A business relationship starts with a need. Someone reaches out because they hear you can offer something they need. Whether that’s a digital engineering team or an SEO strategy, it’s all about the need. While this relationship is being nurtured and tended to by (usually) the two main points of contact for each company, sometimes certain circumstances lead to a lonely place called Purgatory. It’s the worst place to be in business, I’d rather have a “no thanks” and be on my merry way, than just have silence. But you, as a business development individual, are responsible for keeping that door open at all times. So, how do you manage to keep the door open, even if people aren’t walking through it?
You close it!! That is until it’s time to open it again!
I think of it as a revolving door, right? Revolving doors don’t let the wind in, they don’t let animals in. They basically keep everything out until someone’s ready to walk through it. And that’s kind of your job if you do business development. But let’s walk through some scenarios to see if there’s a way to stay out of purgatory and keep those revolving doors active at all times.
Scenario No. 1 – You meet with the web guy of a medium sized organization that specializes in gizmo-gadgets for musicians. The problem they’re having is that they want to market these gg’s but aren’t getting enough engagement from their website users. So, you sit down and ask a lot of relevant questions, go over business objectives and user personas. Then you take things internally. Up until this point you’ve had maybe a dozen emails with the web guy about possible next steps and meeting more people in his organization (the stakeholders), the web guy’s correspondence has been very engaging and he always gets back to you. You come up with (what you believe to be) some pretty great ideas for end-user engagement and are ready to present to the stakeholders. You present, and then…….nothing. Yup, nothing. What do you do?
You go back over your approach, your process, your ideas, and your engagement with the web guy. Several possibilities – the web guy quit (probably not), they went with another company (maybe), or they just didn’t like you or your ideas (most likely). But how do you get that definitive “no” and still keep the door open?
Side note: I’ve learned to just let it go. If someone doesn’t have the business sense or courtesy to tell you “no thanks”, then you probably don’t want them as a client anyway. But if it just eats you up inside and you don’t want to wonder, then get personal. Usually an email or a voicemail asking if you did anything wrong or said something that upset them gets a response. Nobody wants to feel like they alienate someone and most business savvy people will never burn a bridge. I’m not sure I like this approach all that much because it kinda makes me feel like the girl at the prom who doesn’t have a date and wonders why the football captain won’t dance with her. But, get personal, apologize and say – “hey, it’s been a pleasure getting to know you and your company, if you ever need anything down the line. End of story, you’ve done your job.

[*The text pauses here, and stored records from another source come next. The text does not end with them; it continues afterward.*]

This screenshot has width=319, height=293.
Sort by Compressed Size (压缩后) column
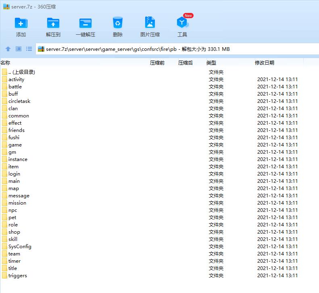(185, 63)
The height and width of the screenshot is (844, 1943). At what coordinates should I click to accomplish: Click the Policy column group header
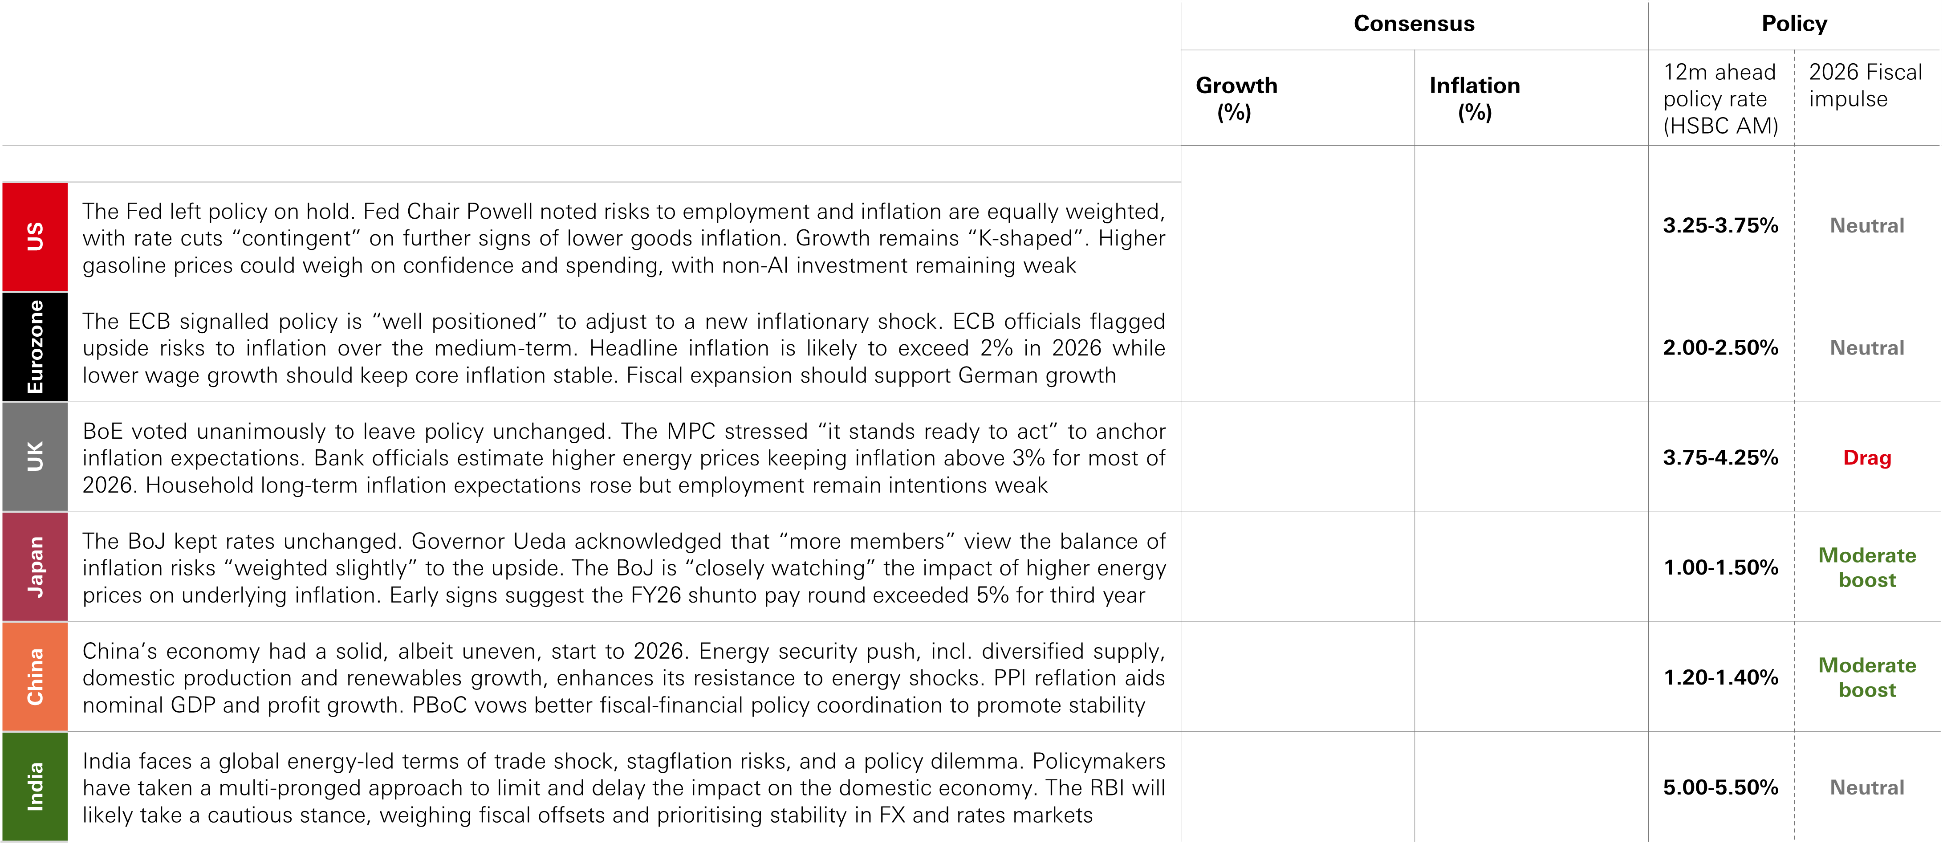(x=1794, y=24)
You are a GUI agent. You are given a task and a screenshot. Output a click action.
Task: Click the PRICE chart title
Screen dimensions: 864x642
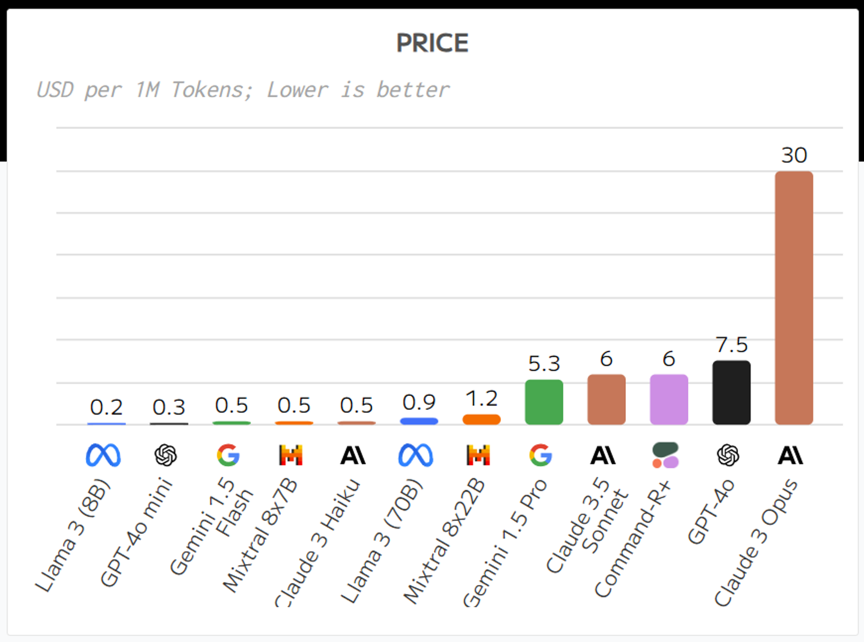click(432, 43)

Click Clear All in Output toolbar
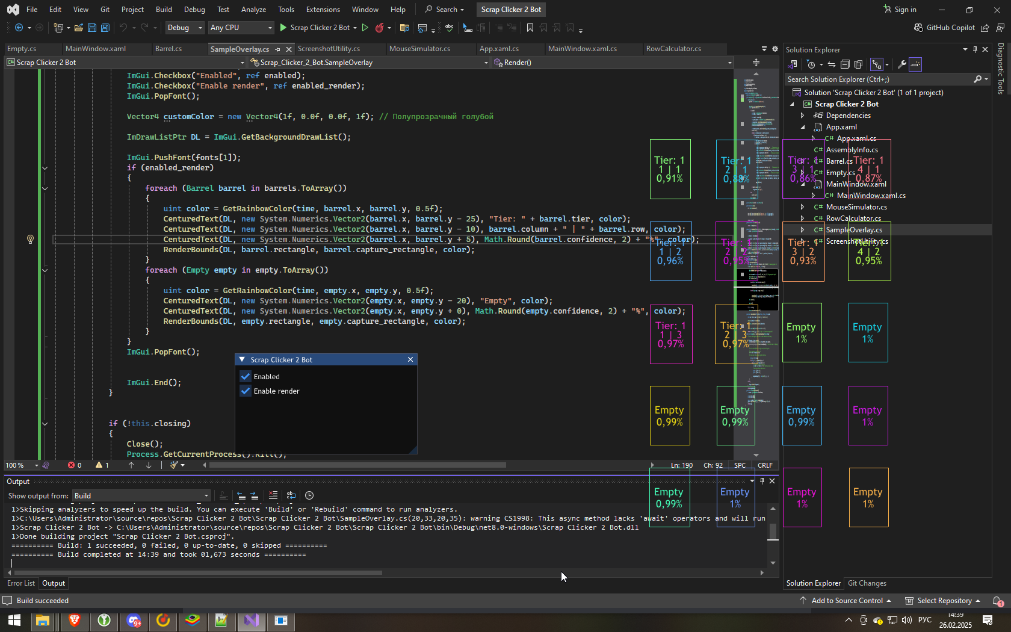point(273,495)
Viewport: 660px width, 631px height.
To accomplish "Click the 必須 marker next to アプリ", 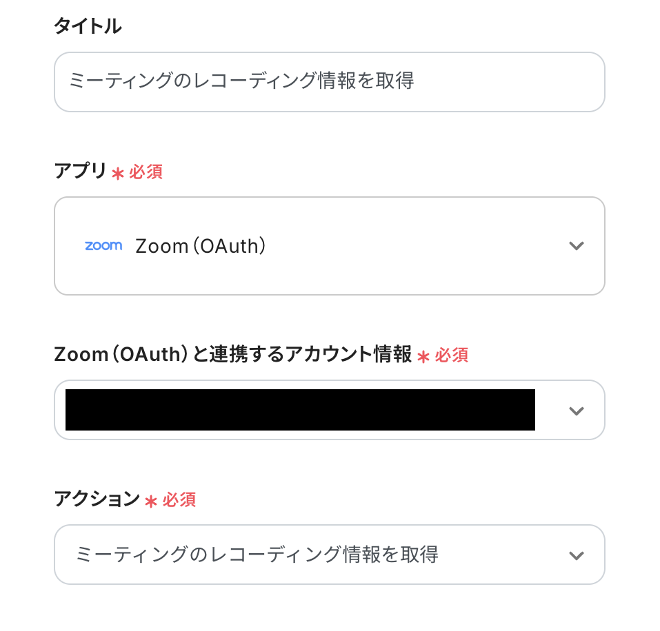I will pos(146,172).
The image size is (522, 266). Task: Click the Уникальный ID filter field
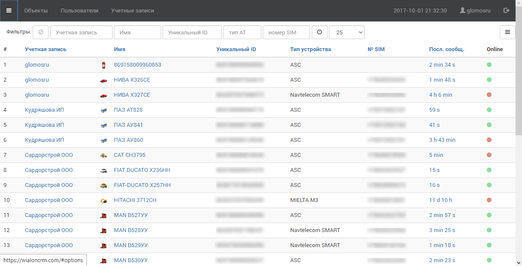coord(192,32)
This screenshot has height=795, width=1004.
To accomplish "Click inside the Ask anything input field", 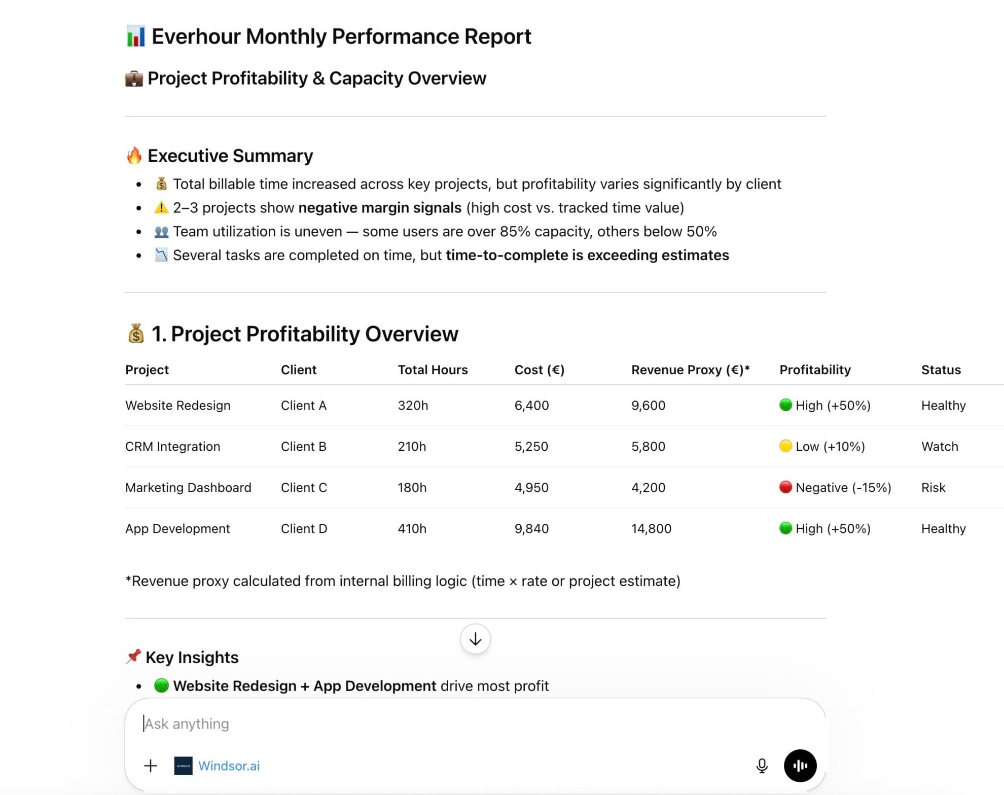I will point(355,724).
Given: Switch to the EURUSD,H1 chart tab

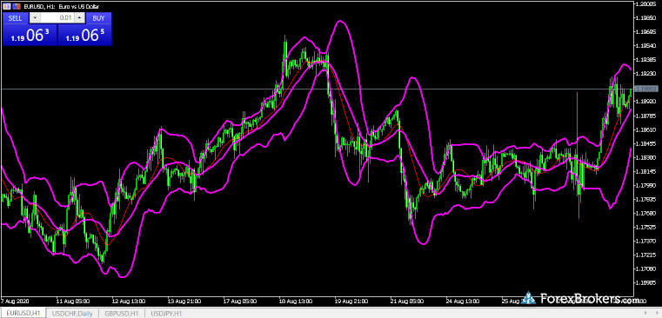Looking at the screenshot, I should [23, 314].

Scenario No. 2 – You’re dealing with another guy at another company who’s in charge of putting together their content strategy and optimizing their website for maximum organic traffic. You have a number of emails and phone conversations with this guy who’s totally jazzed about working with your company. You write a proposal for an on-going optimization package that machine-readies their website, optimizes it for mobile, caching, and speed. And lay out a 12 month plan to up their SEO. You present your proposal to him and he gives you a verbal yes. Then you send out your own master service agreement or statement of work to be signed and nothing…..absolutely nothing. What happened, what went wrong?!? In all honesty, we may never know. So, what’s your next step? Just keep the door open. At this point you can probably still assume the sale, but it most likely fell through and I doubt it had anything to do with you.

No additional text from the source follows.